[Activity] In the response, the entries must appear exactly as supplied.

[Task data]

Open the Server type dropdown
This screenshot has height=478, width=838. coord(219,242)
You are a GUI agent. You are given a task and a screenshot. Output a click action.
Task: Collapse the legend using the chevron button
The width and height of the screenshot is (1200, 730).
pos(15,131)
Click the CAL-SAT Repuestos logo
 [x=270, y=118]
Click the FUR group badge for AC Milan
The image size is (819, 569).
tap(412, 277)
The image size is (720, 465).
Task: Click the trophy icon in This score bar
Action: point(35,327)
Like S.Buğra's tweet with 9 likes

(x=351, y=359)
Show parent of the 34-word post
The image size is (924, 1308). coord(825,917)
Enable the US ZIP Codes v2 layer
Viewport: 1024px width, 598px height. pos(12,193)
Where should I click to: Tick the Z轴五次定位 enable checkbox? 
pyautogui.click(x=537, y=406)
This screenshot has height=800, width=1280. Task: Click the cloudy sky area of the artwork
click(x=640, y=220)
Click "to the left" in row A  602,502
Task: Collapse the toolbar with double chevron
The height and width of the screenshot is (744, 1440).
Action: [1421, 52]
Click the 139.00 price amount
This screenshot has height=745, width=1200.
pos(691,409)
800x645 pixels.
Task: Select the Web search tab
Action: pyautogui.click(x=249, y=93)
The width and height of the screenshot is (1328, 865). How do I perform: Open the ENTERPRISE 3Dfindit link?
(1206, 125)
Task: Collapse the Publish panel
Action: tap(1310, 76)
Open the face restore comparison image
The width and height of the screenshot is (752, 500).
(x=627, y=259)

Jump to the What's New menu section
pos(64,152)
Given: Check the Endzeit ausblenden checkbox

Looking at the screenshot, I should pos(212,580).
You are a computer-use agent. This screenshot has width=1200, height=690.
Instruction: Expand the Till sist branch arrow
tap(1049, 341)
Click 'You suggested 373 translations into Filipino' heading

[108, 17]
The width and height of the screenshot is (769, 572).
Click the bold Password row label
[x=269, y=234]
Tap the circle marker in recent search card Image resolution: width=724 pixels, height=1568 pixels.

[Exercise response]
Open the Server type dropdown
This screenshot has height=478, width=838. coord(219,242)
You are a GUI agent. You are given a task and a screenshot. Output a click action.
Task: Collapse the legend using the chevron button
The width and height of the screenshot is (1200, 730).
pos(15,131)
Click the CAL-SAT Repuestos logo
 [x=270, y=118]
Click the FUR group badge for AC Milan
The image size is (819, 569).
tap(412, 277)
The image size is (720, 465).
Task: Click the trophy icon in This score bar
Action: point(35,327)
Like S.Buğra's tweet with 9 likes

(x=351, y=359)
Show parent of the 34-word post
The image size is (924, 1308). coord(825,917)
Enable the US ZIP Codes v2 layer
Viewport: 1024px width, 598px height. pos(12,193)
Where should I click to: Tick the Z轴五次定位 enable checkbox? 
pyautogui.click(x=537, y=406)
This screenshot has height=800, width=1280. Task: Click the cloudy sky area of the artwork
click(x=640, y=220)
Click "to the left" in row A  602,502
Task: Collapse the toolbar with double chevron
The height and width of the screenshot is (744, 1440).
Action: [1421, 52]
Click the 139.00 price amount
This screenshot has height=745, width=1200.
pos(691,409)
800x645 pixels.
Task: Select the Web search tab
Action: pyautogui.click(x=249, y=93)
The width and height of the screenshot is (1328, 865). How do I perform: Open the ENTERPRISE 3Dfindit link?
(1206, 125)
Task: Collapse the Publish panel
Action: tap(1310, 76)
Open the face restore comparison image
The width and height of the screenshot is (752, 500).
(x=627, y=259)

Jump to the What's New menu section
pos(64,152)
Given: Check the Endzeit ausblenden checkbox

Looking at the screenshot, I should pos(212,580).
You are a computer-use agent. This screenshot has width=1200, height=690.
Instruction: Expand the Till sist branch arrow
tap(1049, 341)
Click 'You suggested 373 translations into Filipino' heading

[108, 17]
The width and height of the screenshot is (769, 572).
Click the bold Password row label
[x=269, y=234]
Tap the circle marker in recent search card Image resolution: width=724 pixels, height=1568 pixels.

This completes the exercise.